Problem details:
Please extract the lines below and reproduce each one exactly, from first to last, with nothing altered, added, or left out.

(Records from a pointing dataset)
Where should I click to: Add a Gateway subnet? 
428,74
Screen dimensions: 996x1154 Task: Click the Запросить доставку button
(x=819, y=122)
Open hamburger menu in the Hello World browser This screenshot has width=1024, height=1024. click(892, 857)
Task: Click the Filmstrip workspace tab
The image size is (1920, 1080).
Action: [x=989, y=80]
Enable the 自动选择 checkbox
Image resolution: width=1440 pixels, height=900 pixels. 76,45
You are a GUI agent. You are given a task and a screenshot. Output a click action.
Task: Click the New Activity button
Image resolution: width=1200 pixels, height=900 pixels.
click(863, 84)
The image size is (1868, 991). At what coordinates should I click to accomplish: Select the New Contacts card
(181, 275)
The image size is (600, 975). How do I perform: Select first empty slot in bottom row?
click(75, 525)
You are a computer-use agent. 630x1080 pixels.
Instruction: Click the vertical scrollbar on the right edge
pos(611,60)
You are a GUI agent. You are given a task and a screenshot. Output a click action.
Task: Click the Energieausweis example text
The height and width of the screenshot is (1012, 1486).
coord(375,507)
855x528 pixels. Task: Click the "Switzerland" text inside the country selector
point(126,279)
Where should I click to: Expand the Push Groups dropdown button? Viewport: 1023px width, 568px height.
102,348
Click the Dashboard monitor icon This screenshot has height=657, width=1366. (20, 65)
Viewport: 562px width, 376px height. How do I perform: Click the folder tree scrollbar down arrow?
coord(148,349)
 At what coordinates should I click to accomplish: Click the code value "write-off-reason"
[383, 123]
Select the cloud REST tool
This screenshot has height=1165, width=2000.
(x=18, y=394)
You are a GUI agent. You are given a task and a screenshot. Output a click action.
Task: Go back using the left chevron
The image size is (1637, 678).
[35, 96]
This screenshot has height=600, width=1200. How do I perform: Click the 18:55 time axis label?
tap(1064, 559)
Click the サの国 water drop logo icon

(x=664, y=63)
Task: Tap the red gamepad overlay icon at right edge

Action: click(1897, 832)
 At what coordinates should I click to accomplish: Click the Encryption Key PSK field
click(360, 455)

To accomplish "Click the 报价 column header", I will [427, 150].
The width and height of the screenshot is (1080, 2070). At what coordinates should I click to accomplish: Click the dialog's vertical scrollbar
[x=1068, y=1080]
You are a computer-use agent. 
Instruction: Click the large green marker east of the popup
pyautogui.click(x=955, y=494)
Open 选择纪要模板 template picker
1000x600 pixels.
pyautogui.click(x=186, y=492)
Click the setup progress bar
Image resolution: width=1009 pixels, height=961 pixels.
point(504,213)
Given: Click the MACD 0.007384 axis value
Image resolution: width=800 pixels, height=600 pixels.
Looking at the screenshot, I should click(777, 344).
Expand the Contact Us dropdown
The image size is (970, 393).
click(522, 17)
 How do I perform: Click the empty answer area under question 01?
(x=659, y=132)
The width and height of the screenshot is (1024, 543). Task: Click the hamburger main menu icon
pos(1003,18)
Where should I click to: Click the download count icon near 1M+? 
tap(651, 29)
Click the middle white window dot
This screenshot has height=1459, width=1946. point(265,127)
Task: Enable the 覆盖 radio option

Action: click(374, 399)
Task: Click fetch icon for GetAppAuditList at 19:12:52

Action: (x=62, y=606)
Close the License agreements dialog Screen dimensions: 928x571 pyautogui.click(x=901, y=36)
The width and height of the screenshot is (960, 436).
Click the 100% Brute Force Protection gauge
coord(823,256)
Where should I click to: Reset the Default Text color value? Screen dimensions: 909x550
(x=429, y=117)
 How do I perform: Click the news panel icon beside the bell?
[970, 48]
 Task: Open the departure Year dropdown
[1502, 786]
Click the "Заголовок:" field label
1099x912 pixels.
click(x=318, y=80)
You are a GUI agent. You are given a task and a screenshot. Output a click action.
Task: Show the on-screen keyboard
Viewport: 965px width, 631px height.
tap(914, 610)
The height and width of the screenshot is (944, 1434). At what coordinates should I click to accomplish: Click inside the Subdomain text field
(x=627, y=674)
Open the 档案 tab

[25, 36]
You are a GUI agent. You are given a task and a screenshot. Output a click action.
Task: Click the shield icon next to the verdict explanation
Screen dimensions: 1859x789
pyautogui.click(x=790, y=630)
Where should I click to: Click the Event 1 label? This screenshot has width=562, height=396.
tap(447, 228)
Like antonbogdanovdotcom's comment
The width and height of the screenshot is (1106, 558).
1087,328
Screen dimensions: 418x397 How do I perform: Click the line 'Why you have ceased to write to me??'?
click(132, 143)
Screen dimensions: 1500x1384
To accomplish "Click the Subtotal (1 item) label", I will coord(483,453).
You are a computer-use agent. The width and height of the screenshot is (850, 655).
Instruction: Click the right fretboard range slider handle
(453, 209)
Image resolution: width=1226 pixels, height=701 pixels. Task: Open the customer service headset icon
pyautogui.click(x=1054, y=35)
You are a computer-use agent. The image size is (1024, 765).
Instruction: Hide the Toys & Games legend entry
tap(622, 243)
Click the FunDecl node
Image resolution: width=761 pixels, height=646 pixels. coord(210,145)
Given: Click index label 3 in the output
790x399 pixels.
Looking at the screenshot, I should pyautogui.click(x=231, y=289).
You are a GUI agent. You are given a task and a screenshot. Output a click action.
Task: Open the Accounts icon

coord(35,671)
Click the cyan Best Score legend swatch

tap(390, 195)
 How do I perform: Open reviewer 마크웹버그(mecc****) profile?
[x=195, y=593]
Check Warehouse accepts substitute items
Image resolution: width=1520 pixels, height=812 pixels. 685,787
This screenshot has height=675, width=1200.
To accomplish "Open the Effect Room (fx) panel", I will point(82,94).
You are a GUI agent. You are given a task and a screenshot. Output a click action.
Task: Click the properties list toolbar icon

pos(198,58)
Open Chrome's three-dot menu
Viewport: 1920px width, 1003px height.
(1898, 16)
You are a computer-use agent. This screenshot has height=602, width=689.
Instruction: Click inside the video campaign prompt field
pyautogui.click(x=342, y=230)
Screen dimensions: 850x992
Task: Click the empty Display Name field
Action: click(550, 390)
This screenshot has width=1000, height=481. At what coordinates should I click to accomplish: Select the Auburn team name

Answer for the task:
Where should I click to: Add a Gateway subnet? 
428,74
Screen dimensions: 996x1154 Task: Click the Запросить доставку button
(x=819, y=122)
Open hamburger menu in the Hello World browser This screenshot has width=1024, height=1024. click(892, 857)
Task: Click the Filmstrip workspace tab
The image size is (1920, 1080).
Action: [x=989, y=80]
Enable the 自动选择 checkbox
Image resolution: width=1440 pixels, height=900 pixels. 76,45
You are a GUI agent. You are given a task and a screenshot. Output a click action.
Task: Click the New Activity button
Image resolution: width=1200 pixels, height=900 pixels.
click(863, 84)
The image size is (1868, 991). At what coordinates should I click to accomplish: Select the New Contacts card
(181, 275)
The image size is (600, 975). How do I perform: Select first empty slot in bottom row?
click(75, 525)
You are a computer-use agent. 630x1080 pixels.
Instruction: Click the vertical scrollbar on the right edge
pos(611,60)
You are a GUI agent. You are given a task and a screenshot. Output a click action.
Task: Click the Energieausweis example text
The height and width of the screenshot is (1012, 1486).
coord(375,507)
855x528 pixels. Task: Click the "Switzerland" text inside the country selector
point(126,279)
Where should I click to: Expand the Push Groups dropdown button? Viewport: 1023px width, 568px height.
102,348
Click the Dashboard monitor icon This screenshot has height=657, width=1366. (20, 65)
Viewport: 562px width, 376px height. How do I perform: Click the folder tree scrollbar down arrow?
coord(148,349)
 At what coordinates should I click to accomplish: Click the code value "write-off-reason"
[383, 123]
Select the cloud REST tool
This screenshot has height=1165, width=2000.
(x=18, y=394)
You are a GUI agent. You are given a task and a screenshot. Output a click action.
Task: Go back using the left chevron
The image size is (1637, 678).
[35, 96]
This screenshot has height=600, width=1200. How do I perform: Click the 18:55 time axis label?
tap(1064, 559)
Click the サの国 water drop logo icon

(x=664, y=63)
Task: Tap the red gamepad overlay icon at right edge

Action: click(1897, 832)
 At what coordinates should I click to accomplish: Click the Encryption Key PSK field
click(360, 455)

To accomplish "Click the 报价 column header", I will [427, 150].
The width and height of the screenshot is (1080, 2070). At what coordinates should I click to accomplish: Click the dialog's vertical scrollbar
[x=1068, y=1080]
You are a computer-use agent. 
Instruction: Click the large green marker east of the popup
pyautogui.click(x=955, y=494)
Open 选择纪要模板 template picker
1000x600 pixels.
pyautogui.click(x=186, y=492)
Click the setup progress bar
Image resolution: width=1009 pixels, height=961 pixels.
point(504,213)
Given: Click the MACD 0.007384 axis value
Image resolution: width=800 pixels, height=600 pixels.
Looking at the screenshot, I should click(777, 344).
Expand the Contact Us dropdown
The image size is (970, 393).
click(522, 17)
 How do I perform: Click the empty answer area under question 01?
(x=659, y=132)
The width and height of the screenshot is (1024, 543). Task: Click the hamburger main menu icon
pos(1003,18)
Where should I click to: Click the download count icon near 1M+? 
tap(651, 29)
Click the middle white window dot
This screenshot has height=1459, width=1946. point(265,127)
Task: Enable the 覆盖 radio option

Action: click(374, 399)
Task: Click fetch icon for GetAppAuditList at 19:12:52

Action: (x=62, y=606)
Close the License agreements dialog Screen dimensions: 928x571 pyautogui.click(x=901, y=36)
The width and height of the screenshot is (960, 436).
Click the 100% Brute Force Protection gauge
coord(823,256)
Where should I click to: Reset the Default Text color value? Screen dimensions: 909x550
(x=429, y=117)
 How do I perform: Click the news panel icon beside the bell?
[970, 48]
 Task: Open the departure Year dropdown
[1502, 786]
Click the "Заголовок:" field label
1099x912 pixels.
click(x=318, y=80)
You are a GUI agent. You are given a task and a screenshot. Output a click action.
Task: Show the on-screen keyboard
Viewport: 965px width, 631px height.
tap(914, 610)
The height and width of the screenshot is (944, 1434). At what coordinates should I click to accomplish: Click inside the Subdomain text field
(x=627, y=674)
Open the 档案 tab

[25, 36]
You are a GUI agent. You are given a task and a screenshot. Output a click action.
Task: Click the shield icon next to the verdict explanation
Screen dimensions: 1859x789
pyautogui.click(x=790, y=630)
Where should I click to: Click the Event 1 label? This screenshot has width=562, height=396.
tap(447, 228)
Like antonbogdanovdotcom's comment
The width and height of the screenshot is (1106, 558).
1087,328
Screen dimensions: 418x397 How do I perform: Click the line 'Why you have ceased to write to me??'?
click(132, 143)
Screen dimensions: 1500x1384
To accomplish "Click the Subtotal (1 item) label", I will coord(483,453).
You are a computer-use agent. The width and height of the screenshot is (850, 655).
Instruction: Click the right fretboard range slider handle
(453, 209)
Image resolution: width=1226 pixels, height=701 pixels. Task: Open the customer service headset icon
pyautogui.click(x=1054, y=35)
You are a computer-use agent. The image size is (1024, 765).
Instruction: Hide the Toys & Games legend entry
tap(622, 243)
Click the FunDecl node
Image resolution: width=761 pixels, height=646 pixels. coord(210,145)
Given: Click index label 3 in the output
790x399 pixels.
Looking at the screenshot, I should pyautogui.click(x=231, y=289).
You are a GUI agent. You are given a task and a screenshot. Output a click action.
Task: Open the Accounts icon

coord(35,671)
Click the cyan Best Score legend swatch

tap(390, 195)
 How do I perform: Open reviewer 마크웹버그(mecc****) profile?
[x=195, y=593]
Check Warehouse accepts substitute items
Image resolution: width=1520 pixels, height=812 pixels. 685,787
This screenshot has height=675, width=1200.
To accomplish "Open the Effect Room (fx) panel", I will point(82,94).
You are a GUI agent. You are given a task and a screenshot. Output a click action.
Task: Click the properties list toolbar icon

pos(198,58)
Open Chrome's three-dot menu
Viewport: 1920px width, 1003px height.
(1898, 16)
You are a computer-use agent. This screenshot has height=602, width=689.
Instruction: Click inside the video campaign prompt field
pyautogui.click(x=342, y=230)
Screen dimensions: 850x992
Task: Click the empty Display Name field
Action: click(550, 390)
This screenshot has width=1000, height=481. At what coordinates should I click to accomplish: Select the Auburn team name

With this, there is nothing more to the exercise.